Scatter Plot Gallery¶
Scatter plots show the relationship between two numeric variables, one observation per point. They're the chart of choice when the question is "are these two things correlated" or "which observations are outliers". Adding colour by group reveals whether the relationship differs across categories, and adding bubble sizing folds in a third dimension without crowding the chart.
Scatter plots excel at:
- Relationship analysis: see whether two variables move together, against each other, or independently
- Group comparison: contrast the shape of a relationship across product categories or store formats
- Outlier identification: spot the SKU, store, or customer that sits well off the cluster
- Bubble charts: encode a third variable as point size for richer comparison without a second chart
import matplotlib.pyplot as plt
import pandas as pd
from openretailscience.plots import scatter
from openretailscience.plots.styles.graph_utils import set_axis_shorthand
Basic Scatter Plot¶
The simplest call: pick an x_col and a value_col, one point per row.

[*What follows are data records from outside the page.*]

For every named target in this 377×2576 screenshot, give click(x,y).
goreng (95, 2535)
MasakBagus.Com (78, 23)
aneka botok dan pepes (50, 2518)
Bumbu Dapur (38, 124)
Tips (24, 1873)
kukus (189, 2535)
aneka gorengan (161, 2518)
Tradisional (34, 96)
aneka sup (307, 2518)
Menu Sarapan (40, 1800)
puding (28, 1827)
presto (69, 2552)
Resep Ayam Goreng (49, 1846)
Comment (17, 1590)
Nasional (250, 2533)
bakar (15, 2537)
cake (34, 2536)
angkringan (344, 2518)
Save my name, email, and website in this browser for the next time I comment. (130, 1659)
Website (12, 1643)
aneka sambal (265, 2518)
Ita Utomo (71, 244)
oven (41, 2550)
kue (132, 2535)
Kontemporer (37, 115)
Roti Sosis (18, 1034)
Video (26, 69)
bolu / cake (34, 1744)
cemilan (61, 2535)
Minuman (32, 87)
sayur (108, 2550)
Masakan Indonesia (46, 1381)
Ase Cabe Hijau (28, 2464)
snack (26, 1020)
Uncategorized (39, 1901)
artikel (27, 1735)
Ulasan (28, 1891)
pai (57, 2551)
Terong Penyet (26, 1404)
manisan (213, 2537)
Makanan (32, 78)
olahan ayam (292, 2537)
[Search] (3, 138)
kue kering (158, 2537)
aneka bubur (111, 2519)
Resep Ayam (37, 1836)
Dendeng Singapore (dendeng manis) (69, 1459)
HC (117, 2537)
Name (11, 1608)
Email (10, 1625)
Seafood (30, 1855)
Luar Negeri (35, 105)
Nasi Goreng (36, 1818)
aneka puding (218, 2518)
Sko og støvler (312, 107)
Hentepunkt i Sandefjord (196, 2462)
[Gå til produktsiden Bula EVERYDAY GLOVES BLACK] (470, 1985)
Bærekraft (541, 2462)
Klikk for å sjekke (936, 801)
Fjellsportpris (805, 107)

Use this shape when each row is an independent observation (a SKU, a store, a transaction) and you want to see how the two variables relate. With no grouping or sizing, the dots all share one colour and one size.
scatter.plot(
sku_price_volume,
x_col="price",
value_col="units_sold",
eyebrow="Price elasticity",
title="Higher prices map cleanly onto lower unit volumes across 8 SKUs",
subtitle="Monthly units sold versus list price ($), single category",
x_label="Price ($)",
y_label="Units sold",
)
plt.show()
Multiple Scatter Groups¶
Pass group_col to colour each point by a category, drawing the groups as overlaid scatter clouds. Pick this when the analytical question is whether the relationship between the two axes differs across groups, not just whether it exists overall. Each group's slope, intercept, and spread become visible at a glance.
scatter.plot(
category_sku_panel,
x_col="price",
value_col="units_sold",
group_col="category",
eyebrow="Price elasticity",
title="Electronics is most sensitive to price; Home holds up best",
subtitle="Monthly units sold versus list price ($) by product category",
x_label="Price ($)",
y_label="Units sold",
legend_title="Category",
move_legend_outside=True,
)
plt.show()
Multiple Value Columns¶
If the data is already in wide format with several metrics per x-value, pass a list to value_col to overlay them on a shared axis. The two are mutually exclusive with group_col: passing both raises ValueError. As with line charts, the shared y-axis can squash smaller series, which is often the point of the chart (showing how disparate the magnitudes are).
ax = scatter.plot(
store_monthly,
x_col="month",
value_col=["revenue", "profit"],
eyebrow="Store performance",
title="Revenue and profit move together but at very different scales",
subtitle="Monthly revenue and profit ($), first half of the year",
y_label="Amount ($)",
move_legend_outside=True,
)
set_axis_shorthand(ax.yaxis)
plt.show()
Bubble Chart with size_col¶
Pass size_col to encode a third numeric variable as point area, turning the scatter into a bubble chart. Use size_scale to multiply the raw values up or down until the bubbles are visually balanced (large enough to compare, small enough to avoid overlap).
scatter.plot(
store_economics,
x_col="avg_order_value",
value_col="avg_daily_visits",
size_col="avg_daily_revenue",
size_scale=0.15,
eyebrow="Store economics",
title="High-AOV stores convert fewer visits but earn the most revenue per day",
subtitle="Average daily visits versus average order value (\\$), bubble area = average daily revenue (\\$)",
x_label="Average order value ($)",
y_label="Average daily visits",
)
plt.show()
Point Labels with label_col¶
Pass label_col to write each point's name next to it, using textalloc to nudge labels apart so they don't overlap. Use this for small datasets (under ~20 points) where the reader needs to identify each observation, like a product comparison or a regional benchmark. Note: label_col is mutually exclusive with a list-typed value_col — labels only make sense when there's one value per point.
scatter.plot(
product_satisfaction,
x_col="price",
value_col="satisfaction",
label_col="product_name",
eyebrow="Price vs satisfaction",
title="MacBook Air leads satisfaction at the highest price point",
subtitle="Customer satisfaction (1 to 5) versus price ($), product-level",
x_label="Price ($)",
y_label="Satisfaction",
)
plt.show()